**Task data**.
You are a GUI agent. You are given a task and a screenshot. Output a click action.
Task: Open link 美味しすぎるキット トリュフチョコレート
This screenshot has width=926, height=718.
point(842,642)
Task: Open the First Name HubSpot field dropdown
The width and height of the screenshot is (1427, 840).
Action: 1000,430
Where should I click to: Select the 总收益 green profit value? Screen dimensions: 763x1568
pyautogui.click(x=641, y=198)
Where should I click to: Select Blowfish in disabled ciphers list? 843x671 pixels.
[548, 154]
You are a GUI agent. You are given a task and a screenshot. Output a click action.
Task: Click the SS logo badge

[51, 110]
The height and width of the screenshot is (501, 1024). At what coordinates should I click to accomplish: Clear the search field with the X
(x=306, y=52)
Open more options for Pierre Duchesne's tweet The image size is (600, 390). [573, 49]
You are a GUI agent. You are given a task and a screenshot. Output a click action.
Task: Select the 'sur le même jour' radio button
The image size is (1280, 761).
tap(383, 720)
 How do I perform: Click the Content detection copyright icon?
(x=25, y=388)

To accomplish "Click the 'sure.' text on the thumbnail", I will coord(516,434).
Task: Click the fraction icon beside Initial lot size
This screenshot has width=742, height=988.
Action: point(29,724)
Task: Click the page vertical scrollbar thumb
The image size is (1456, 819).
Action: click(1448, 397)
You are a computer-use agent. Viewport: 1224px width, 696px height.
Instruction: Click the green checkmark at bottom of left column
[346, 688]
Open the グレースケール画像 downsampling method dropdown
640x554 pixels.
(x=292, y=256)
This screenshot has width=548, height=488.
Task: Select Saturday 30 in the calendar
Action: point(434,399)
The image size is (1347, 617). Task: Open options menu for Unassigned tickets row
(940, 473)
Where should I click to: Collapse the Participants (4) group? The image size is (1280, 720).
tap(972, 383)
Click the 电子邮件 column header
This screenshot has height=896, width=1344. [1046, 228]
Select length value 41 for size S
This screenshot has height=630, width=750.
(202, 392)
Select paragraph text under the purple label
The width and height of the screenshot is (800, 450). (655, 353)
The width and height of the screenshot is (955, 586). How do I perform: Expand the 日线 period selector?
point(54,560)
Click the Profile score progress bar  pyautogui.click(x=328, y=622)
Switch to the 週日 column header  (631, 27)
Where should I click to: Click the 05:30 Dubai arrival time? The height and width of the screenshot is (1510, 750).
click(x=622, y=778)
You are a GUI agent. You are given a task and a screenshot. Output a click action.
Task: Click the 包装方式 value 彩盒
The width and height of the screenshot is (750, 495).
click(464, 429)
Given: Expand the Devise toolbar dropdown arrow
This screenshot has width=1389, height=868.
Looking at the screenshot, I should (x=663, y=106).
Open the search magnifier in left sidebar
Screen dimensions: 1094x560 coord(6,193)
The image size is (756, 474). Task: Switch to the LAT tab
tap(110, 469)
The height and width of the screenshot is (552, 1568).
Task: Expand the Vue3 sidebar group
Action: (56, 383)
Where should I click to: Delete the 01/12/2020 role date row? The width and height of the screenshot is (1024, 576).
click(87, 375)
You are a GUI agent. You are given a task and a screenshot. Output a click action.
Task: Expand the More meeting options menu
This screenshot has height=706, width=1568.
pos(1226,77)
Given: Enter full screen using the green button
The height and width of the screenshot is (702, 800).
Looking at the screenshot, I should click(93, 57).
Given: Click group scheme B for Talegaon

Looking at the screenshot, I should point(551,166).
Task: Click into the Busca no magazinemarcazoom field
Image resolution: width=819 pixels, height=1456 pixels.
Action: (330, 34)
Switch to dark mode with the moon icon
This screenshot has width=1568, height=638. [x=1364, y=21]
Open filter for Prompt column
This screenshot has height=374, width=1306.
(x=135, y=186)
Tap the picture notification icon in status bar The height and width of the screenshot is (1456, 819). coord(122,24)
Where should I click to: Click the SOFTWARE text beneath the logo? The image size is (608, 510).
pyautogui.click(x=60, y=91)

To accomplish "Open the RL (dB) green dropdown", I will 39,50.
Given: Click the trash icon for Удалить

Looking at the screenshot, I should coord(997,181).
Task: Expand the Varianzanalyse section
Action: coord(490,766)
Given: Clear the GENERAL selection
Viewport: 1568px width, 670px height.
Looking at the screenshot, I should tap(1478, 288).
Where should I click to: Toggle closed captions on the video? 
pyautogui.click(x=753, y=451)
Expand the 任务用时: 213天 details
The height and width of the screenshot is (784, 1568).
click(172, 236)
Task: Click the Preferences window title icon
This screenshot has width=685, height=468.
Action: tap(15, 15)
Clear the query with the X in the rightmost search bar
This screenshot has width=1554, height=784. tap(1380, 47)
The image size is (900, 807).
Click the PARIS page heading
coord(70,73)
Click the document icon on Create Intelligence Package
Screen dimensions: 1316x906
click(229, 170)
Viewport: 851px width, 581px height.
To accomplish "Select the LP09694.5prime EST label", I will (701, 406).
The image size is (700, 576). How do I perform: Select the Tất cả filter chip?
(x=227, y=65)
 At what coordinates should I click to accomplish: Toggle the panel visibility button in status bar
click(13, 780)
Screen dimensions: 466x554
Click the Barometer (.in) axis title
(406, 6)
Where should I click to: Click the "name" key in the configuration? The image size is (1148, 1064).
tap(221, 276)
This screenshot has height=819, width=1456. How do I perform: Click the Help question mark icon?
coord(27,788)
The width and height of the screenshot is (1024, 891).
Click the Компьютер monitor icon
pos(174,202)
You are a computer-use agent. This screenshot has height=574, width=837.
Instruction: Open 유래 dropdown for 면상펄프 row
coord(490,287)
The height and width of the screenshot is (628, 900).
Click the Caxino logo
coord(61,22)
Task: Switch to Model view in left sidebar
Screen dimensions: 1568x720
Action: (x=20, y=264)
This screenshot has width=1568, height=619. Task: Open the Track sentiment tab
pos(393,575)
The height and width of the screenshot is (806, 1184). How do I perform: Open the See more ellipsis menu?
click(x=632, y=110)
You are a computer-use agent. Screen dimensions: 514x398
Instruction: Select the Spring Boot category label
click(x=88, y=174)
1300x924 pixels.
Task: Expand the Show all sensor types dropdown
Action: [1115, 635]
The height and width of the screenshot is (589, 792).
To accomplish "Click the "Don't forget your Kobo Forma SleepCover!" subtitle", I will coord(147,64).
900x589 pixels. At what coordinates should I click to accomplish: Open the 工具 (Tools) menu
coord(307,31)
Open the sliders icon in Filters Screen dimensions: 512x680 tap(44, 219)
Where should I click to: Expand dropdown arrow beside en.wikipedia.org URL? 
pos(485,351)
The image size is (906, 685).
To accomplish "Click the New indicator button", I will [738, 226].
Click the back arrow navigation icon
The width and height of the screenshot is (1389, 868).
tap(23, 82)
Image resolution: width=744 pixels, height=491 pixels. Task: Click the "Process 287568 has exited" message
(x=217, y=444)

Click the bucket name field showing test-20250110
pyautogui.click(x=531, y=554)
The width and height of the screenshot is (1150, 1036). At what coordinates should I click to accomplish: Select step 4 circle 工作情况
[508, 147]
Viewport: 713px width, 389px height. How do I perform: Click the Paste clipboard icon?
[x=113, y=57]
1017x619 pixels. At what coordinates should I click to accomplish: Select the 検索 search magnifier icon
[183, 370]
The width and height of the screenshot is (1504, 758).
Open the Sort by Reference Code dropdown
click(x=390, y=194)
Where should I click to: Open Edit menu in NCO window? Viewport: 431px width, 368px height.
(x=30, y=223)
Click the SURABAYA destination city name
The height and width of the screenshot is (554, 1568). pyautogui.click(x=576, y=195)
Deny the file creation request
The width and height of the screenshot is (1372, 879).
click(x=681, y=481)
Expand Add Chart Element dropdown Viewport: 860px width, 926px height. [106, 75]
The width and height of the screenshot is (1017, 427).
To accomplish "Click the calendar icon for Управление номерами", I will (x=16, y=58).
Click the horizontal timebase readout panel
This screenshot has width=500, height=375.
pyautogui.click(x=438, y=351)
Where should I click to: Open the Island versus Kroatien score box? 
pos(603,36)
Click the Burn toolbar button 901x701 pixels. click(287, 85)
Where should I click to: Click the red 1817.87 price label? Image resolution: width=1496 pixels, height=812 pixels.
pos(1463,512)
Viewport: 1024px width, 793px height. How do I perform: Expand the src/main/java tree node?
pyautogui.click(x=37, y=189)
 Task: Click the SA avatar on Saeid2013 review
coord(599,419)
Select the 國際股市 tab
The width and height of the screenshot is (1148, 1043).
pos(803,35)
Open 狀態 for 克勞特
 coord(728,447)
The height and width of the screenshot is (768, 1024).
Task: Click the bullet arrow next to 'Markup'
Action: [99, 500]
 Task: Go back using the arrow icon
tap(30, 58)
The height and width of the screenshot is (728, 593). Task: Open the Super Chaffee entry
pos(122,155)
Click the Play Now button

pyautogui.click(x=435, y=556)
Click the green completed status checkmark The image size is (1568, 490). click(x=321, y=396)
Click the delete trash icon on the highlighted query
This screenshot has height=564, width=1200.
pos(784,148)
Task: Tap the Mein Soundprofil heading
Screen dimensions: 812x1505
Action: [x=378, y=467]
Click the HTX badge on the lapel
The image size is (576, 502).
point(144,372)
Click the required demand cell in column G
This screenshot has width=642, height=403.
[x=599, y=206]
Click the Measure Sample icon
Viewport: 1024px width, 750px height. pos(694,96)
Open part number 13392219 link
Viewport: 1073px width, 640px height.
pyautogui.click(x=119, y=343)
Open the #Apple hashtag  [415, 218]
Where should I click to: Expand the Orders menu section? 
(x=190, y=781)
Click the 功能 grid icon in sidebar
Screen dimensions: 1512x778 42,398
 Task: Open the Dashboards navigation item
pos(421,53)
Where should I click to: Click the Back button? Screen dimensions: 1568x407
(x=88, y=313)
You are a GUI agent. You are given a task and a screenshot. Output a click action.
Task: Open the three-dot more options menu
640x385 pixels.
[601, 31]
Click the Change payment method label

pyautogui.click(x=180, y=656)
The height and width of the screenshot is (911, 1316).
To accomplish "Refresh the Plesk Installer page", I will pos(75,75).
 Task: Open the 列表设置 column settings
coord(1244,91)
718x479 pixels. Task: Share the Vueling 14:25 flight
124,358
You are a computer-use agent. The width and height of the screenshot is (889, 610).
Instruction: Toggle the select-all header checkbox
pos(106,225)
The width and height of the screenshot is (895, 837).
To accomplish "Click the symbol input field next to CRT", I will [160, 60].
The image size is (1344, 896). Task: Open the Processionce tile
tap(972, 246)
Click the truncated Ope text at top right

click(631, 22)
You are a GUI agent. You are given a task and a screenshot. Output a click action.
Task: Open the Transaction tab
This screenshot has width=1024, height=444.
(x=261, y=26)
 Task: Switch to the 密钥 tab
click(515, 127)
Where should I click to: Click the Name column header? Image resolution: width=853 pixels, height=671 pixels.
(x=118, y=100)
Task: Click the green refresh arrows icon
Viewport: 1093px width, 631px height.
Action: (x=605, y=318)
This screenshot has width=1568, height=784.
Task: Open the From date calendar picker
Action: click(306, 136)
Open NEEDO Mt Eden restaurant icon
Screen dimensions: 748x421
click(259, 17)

**What you should do**.
When a line in the data contains the string "computer", copy that line.

**Exercise solution**.
You are a computer-use agent. Viewport: 1224px width, 696px height.
You are a computer-use agent. This screenshot has height=574, width=837.
You are a computer-use agent. Screen dimensions: 514x398
You are a computer-use agent. The width and height of the screenshot is (889, 610).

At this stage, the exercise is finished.